■ Work required: In the entries that follow, copy exactly each line from the first through the line with "Open the 報道・広報".

Data items:
************
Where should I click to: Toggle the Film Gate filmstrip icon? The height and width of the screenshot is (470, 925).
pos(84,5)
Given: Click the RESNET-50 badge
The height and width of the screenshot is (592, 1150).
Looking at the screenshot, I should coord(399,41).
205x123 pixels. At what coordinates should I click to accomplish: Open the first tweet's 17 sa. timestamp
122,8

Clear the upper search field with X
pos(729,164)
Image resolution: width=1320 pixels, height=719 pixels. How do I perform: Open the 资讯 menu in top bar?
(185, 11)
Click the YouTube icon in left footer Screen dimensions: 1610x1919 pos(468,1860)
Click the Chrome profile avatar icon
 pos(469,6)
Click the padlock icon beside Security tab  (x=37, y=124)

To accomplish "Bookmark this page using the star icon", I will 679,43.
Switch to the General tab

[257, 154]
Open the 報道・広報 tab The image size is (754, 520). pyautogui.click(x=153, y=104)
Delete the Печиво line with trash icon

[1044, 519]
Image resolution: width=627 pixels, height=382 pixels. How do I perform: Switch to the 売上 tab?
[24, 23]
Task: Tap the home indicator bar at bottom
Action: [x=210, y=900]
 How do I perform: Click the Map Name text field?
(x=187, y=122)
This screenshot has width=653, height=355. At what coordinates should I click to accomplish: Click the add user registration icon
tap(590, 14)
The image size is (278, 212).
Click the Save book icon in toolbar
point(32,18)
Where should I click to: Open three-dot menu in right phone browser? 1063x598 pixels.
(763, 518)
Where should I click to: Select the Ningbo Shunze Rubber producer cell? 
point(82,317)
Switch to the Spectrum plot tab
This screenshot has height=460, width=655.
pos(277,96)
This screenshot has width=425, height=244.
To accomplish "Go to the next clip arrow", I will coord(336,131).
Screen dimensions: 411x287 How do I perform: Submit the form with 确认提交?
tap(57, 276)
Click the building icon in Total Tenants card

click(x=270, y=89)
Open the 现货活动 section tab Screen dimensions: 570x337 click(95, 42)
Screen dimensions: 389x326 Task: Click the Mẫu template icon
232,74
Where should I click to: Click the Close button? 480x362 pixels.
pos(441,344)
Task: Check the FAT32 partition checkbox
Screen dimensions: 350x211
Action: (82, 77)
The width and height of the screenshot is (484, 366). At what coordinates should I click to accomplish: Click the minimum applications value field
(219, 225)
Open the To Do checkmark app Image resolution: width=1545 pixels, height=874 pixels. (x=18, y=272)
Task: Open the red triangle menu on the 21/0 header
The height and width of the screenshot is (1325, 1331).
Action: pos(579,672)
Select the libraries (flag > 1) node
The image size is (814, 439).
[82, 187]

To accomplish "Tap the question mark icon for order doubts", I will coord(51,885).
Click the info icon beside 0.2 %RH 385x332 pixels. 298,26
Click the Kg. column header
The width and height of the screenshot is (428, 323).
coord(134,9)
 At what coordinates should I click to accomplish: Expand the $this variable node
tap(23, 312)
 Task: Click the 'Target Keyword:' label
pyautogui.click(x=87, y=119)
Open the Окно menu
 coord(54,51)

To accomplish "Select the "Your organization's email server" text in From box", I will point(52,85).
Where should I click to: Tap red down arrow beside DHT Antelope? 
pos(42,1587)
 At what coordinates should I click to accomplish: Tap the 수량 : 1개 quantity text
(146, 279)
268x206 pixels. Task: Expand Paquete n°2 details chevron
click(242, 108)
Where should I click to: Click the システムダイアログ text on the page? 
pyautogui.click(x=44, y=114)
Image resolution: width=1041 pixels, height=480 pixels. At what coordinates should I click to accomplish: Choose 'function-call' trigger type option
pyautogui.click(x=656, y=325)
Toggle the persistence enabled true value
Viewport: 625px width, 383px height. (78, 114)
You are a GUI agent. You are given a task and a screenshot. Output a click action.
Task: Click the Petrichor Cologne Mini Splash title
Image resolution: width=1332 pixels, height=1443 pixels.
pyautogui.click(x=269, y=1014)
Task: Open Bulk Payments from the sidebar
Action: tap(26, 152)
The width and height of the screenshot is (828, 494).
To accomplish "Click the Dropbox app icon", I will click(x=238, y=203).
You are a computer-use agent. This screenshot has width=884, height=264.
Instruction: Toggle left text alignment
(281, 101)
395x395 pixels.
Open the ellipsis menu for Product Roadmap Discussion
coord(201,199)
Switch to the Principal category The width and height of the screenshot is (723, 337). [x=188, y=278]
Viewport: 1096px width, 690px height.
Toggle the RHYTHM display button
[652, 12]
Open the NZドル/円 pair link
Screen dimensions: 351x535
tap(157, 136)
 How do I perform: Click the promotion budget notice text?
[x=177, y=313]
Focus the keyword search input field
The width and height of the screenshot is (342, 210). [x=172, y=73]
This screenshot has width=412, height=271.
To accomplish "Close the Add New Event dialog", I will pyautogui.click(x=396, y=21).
************
■ Response to this task:
Where should I click to: Toggle the Film Gate filmstrip icon? The height and width of the screenshot is (470, 925).
pos(84,5)
Given: Click the RESNET-50 badge
The height and width of the screenshot is (592, 1150).
Looking at the screenshot, I should coord(399,41).
205x123 pixels. At what coordinates should I click to accomplish: Open the first tweet's 17 sa. timestamp
122,8

Clear the upper search field with X
pos(729,164)
Image resolution: width=1320 pixels, height=719 pixels. How do I perform: Open the 资讯 menu in top bar?
(185, 11)
Click the YouTube icon in left footer Screen dimensions: 1610x1919 pos(468,1860)
Click the Chrome profile avatar icon
 pos(469,6)
Click the padlock icon beside Security tab  (x=37, y=124)

To accomplish "Bookmark this page using the star icon", I will 679,43.
Switch to the General tab

[257, 154]
Open the 報道・広報 tab The image size is (754, 520). pyautogui.click(x=153, y=104)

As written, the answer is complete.